◆ What is expected: Please reproduce word for word the stretch of the article on post-Covid cities below that opens with the words containing "Given these uncertainties, it" and closes with "and play in.".

◆ Reading passage:
++++++

Post-Covid cities can only be saved by reinvention and transformation
As the pandemic empties city centres and alters work and travel patterns, planners must redesign them for new needs, functions and economies
● With the prospect of a third wave looming larger, it is worth remembering that Covid-19 is not the first disaster to strike South African cities, nor will it be the last. Rather like the resilient fynbos that President Cyril Ramaphosa referred to in his state of the nation address, cities have always recovered from crises because of the valuable role they play in the economy and society. But they have not emerged unscathed.
The crucial question is how they will be altered as the recovery gets under way and gathers steam. Will there be a simple rebound to business as usual or will the urban landscape be changed in profound ways?
The longer it takes to roll out the vaccine, the more likely it is that the economic fallout will endure and have more fundamental urban impacts. There is no guarantee that these effects will be beneficial.
Professionals and managers retreating from crowded central business districts to work in neighbourhood offices will complicate the travel-towork patterns for most service workers, cleaners and security staff who live in the townships.
The shift to online shopping and entertainment could displace thousands of entry-level jobs in shops and restaurants, only to replace them with more precarious positions in delivery and warehousing. Much economic activity in tourism and hospitality will take years to recover from the coronavirus shock.
The disproportionate loss of jobs and livelihoods among low-paid workers will intensify the housing crisis as people are forced to prioritise food over rent. There has already been an upsurge in unauthorised land occupations by people who can no longer afford their rented backyard dwellings.
Given these uncertainties, it is important to consider ways of rethinking and refashioning cities to be more inclusive and efficient. The recovery should offer a more hopeful future and not simply reinstate previous flaws and inequities. Old practices and policies ought to be questioned and space created for novel ideas and experimentation. Urban planners and developers need to rediscover the benefits of urban density through more diverse and vibrant environments for people to live, work, study and play in.
Instead of separating offices, shops and residential areas into sterile zones, mixed-use precincts should be designed for greater convenience and social interaction. A more compact-built form will reduce the need for cars, encourage more walking and mean more eyes on the street to lower crime.
The current crisis offers multiple opportunities to reimagine the form and function of the inner cities.
There are valuable lessons to be learnt from a previous crisis that affected many of SA’s central cities. A new study by the Human Sciences Research Council titled “Restoring the Core” shows how city centres
weathered serious setbacks during the 1980s and 1990s. They managed to recover by incubating new ideas and adapting to the altered circumstances.
The capacity of these places for renewal and reinvention varied between the cities depending on the severity of the shock and the stance taken by private- and public-sector actors. Tumultuous changes in the transition from apartheid caused an exodus of property owners, investors and occupiers to the suburbs. Buildings decayed, infrastructure collapsed, public health and safety deteriorated and governance was disrupted by unlicensed activities.

++++++

◆ Data for analysis:
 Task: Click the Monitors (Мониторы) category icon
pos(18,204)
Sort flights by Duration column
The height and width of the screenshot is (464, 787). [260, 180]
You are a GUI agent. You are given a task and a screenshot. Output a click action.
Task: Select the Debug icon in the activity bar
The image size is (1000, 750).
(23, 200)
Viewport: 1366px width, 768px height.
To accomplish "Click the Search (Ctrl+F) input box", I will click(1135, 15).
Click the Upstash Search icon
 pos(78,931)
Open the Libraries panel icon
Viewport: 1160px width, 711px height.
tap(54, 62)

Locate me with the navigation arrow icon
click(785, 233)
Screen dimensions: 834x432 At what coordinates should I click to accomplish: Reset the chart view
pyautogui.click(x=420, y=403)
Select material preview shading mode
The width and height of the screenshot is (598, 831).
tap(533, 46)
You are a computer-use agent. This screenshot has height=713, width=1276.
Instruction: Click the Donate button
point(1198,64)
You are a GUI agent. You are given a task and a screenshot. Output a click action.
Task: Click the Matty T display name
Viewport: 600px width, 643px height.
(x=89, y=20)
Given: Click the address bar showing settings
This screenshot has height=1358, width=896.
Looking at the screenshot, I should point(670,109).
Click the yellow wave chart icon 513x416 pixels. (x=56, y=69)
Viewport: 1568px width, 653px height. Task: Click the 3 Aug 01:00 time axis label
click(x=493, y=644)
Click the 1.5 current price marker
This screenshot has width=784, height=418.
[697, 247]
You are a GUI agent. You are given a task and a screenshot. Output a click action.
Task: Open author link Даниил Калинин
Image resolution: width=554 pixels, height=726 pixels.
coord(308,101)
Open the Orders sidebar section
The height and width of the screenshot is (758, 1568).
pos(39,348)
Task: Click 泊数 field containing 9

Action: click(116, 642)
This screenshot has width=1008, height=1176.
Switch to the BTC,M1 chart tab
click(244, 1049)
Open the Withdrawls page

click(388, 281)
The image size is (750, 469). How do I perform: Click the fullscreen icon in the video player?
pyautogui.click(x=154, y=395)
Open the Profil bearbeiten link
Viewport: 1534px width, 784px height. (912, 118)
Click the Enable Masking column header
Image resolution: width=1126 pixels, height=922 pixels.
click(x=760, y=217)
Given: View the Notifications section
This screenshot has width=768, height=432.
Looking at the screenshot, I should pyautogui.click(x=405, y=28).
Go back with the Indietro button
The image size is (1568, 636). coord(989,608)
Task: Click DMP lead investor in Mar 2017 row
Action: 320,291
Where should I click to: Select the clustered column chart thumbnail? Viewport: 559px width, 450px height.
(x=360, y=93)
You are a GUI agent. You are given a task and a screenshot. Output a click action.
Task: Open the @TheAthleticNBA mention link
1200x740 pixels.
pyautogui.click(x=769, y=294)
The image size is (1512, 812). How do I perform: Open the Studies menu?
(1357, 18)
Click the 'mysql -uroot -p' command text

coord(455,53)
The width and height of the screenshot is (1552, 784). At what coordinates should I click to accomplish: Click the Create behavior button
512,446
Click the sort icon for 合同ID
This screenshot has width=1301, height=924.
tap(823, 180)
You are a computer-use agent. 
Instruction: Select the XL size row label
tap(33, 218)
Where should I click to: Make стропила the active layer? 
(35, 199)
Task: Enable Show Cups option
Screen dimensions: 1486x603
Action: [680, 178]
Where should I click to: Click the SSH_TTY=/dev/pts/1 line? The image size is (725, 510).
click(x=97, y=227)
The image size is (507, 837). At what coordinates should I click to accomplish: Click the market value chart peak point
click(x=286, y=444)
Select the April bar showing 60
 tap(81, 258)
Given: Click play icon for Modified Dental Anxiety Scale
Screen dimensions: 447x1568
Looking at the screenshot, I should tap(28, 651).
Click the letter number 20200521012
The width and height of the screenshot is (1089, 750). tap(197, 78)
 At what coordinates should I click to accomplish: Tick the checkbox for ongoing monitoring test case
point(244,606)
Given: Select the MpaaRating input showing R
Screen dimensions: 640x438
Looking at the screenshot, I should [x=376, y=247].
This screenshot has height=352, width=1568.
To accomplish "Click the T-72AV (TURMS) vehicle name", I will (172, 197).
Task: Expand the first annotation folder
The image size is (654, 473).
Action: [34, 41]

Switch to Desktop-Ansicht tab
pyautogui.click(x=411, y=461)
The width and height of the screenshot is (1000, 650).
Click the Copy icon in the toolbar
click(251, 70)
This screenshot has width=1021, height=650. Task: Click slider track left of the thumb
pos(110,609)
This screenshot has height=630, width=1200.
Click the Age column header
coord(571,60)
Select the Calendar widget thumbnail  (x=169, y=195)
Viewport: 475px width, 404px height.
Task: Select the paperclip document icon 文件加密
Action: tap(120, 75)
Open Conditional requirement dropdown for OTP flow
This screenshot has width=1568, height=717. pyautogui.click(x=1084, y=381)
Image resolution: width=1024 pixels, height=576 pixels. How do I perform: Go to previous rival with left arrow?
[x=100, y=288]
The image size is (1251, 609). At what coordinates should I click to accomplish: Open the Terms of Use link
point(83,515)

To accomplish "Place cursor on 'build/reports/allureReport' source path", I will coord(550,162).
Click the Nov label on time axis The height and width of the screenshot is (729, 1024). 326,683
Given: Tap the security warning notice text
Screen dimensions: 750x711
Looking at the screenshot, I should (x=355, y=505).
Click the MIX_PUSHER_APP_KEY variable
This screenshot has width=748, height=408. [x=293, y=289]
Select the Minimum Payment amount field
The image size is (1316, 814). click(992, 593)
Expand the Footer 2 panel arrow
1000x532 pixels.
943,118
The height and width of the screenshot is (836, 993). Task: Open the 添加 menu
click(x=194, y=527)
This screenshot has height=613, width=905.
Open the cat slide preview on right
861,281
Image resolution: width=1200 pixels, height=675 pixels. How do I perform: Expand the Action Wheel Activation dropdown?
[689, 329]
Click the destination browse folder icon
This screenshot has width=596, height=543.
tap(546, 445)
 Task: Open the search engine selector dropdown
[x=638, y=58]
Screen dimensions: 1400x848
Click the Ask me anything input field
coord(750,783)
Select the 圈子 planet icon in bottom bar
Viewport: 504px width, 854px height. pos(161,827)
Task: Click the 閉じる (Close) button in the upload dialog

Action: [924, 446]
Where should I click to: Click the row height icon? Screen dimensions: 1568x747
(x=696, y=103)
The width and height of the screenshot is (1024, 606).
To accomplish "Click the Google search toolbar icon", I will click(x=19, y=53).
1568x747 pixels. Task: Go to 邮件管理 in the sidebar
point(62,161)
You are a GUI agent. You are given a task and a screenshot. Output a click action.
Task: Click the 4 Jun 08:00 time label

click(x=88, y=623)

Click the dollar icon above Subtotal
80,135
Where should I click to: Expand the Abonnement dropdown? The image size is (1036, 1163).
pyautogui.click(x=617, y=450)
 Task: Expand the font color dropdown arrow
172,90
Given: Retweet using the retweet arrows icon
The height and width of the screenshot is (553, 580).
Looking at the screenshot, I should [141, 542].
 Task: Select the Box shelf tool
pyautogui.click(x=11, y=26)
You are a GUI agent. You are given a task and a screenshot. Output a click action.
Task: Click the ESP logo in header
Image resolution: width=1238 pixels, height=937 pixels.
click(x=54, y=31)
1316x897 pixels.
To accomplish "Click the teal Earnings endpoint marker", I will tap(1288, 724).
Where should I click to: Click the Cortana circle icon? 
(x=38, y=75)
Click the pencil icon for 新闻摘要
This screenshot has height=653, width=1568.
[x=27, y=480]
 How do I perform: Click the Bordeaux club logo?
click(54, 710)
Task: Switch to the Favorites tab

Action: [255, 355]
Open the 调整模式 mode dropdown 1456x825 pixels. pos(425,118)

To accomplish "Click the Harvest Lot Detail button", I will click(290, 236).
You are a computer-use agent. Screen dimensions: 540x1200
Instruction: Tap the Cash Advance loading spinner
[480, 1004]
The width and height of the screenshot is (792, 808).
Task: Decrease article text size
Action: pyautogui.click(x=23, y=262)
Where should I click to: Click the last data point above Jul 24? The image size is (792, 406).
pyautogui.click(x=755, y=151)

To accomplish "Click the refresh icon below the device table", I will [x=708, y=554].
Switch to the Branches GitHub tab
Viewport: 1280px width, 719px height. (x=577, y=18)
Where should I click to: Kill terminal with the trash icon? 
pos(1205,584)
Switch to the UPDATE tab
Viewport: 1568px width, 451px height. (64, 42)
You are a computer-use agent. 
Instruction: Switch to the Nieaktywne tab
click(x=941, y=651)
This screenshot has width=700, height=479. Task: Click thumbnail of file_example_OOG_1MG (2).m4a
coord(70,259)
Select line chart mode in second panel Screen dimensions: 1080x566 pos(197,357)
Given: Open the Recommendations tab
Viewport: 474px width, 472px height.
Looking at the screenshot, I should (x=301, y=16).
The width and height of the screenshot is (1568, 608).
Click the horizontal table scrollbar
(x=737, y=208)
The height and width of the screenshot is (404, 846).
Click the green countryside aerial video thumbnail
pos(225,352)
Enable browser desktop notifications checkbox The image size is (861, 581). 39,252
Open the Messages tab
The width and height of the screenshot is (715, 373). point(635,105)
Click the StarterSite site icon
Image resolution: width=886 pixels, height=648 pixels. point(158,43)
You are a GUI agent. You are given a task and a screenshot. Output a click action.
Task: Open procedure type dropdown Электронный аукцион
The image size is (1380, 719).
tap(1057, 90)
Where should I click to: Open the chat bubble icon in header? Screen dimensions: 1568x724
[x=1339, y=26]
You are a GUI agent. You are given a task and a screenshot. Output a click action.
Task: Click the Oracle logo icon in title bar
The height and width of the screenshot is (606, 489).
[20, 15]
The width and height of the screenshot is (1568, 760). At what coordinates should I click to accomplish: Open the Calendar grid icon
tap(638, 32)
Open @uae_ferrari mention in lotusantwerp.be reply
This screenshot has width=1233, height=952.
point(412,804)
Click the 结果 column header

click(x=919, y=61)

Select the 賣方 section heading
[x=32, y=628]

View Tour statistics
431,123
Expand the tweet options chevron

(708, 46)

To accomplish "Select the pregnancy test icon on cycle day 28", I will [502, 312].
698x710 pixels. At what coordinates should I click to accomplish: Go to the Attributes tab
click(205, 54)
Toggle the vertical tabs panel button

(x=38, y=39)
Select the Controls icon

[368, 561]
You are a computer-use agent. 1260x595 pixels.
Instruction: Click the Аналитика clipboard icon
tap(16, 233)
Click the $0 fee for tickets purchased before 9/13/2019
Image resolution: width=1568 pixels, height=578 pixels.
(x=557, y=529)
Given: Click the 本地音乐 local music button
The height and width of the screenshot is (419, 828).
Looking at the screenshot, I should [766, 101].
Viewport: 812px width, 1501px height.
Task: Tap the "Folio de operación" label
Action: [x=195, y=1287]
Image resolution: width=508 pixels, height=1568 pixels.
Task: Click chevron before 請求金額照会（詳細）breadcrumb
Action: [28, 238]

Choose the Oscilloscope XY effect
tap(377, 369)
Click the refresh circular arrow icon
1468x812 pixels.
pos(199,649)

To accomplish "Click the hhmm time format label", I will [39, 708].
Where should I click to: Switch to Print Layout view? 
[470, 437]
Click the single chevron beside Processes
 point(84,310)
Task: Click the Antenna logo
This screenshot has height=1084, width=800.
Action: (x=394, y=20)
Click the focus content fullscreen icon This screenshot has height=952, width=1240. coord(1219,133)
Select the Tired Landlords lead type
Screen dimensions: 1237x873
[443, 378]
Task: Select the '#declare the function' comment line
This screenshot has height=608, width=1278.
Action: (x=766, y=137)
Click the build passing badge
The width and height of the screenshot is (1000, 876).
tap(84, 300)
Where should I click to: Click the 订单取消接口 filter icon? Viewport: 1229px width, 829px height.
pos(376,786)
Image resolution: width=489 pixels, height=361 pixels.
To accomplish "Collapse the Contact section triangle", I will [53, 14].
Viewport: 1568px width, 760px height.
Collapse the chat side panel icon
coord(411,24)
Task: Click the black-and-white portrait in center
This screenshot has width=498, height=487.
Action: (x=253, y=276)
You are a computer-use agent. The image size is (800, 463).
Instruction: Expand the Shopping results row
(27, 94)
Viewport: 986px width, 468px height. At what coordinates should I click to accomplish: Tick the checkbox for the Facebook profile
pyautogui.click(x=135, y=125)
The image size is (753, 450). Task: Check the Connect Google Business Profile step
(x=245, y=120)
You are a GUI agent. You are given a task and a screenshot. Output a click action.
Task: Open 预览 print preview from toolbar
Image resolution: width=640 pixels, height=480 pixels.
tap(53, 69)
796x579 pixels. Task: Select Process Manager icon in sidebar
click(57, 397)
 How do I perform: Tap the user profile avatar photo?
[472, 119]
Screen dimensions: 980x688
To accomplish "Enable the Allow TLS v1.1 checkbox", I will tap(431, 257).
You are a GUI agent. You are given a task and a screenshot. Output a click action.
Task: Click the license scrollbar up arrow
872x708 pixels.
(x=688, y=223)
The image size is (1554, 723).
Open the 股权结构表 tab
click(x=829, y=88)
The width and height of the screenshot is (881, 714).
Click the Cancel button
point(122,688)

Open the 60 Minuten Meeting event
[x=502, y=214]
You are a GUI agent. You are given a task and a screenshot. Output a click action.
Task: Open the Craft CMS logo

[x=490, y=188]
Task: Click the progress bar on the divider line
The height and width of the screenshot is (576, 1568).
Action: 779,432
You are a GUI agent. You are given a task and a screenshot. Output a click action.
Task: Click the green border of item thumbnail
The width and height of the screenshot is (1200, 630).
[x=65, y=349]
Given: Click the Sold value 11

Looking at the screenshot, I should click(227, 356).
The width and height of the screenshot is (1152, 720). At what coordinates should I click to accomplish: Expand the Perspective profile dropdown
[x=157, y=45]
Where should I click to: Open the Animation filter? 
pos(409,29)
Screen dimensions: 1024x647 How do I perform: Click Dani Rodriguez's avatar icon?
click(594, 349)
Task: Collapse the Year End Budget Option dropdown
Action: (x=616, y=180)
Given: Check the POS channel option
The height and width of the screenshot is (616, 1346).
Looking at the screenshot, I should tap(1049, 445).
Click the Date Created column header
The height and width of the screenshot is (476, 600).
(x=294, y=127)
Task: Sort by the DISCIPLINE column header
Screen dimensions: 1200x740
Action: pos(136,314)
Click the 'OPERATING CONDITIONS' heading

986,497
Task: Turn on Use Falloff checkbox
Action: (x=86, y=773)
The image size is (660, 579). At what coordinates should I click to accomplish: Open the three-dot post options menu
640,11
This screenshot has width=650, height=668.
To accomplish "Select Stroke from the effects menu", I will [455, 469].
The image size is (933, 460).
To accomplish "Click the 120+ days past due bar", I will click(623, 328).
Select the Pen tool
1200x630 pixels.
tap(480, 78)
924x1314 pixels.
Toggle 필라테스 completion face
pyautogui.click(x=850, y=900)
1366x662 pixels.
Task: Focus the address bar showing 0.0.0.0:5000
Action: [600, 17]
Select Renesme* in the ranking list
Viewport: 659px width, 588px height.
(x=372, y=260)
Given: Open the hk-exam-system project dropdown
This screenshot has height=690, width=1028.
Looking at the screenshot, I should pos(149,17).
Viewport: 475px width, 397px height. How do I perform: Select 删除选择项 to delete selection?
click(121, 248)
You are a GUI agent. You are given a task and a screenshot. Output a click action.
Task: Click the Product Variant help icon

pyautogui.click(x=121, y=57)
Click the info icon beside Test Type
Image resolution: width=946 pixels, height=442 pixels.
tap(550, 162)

++++++

◆ Answer below:
Given these uncertainties, it is important to consider ways of rethinking and refashioning cities to be more inclusive and efficient. The recovery should offer a more hopeful future and not simply reinstate previous flaws and inequities. Old practices and policies ought to be questioned and space created for novel ideas and experimentation. Urban planners and developers need to rediscover the benefits of urban density through more diverse and vibrant environments for people to live, work, study and play in.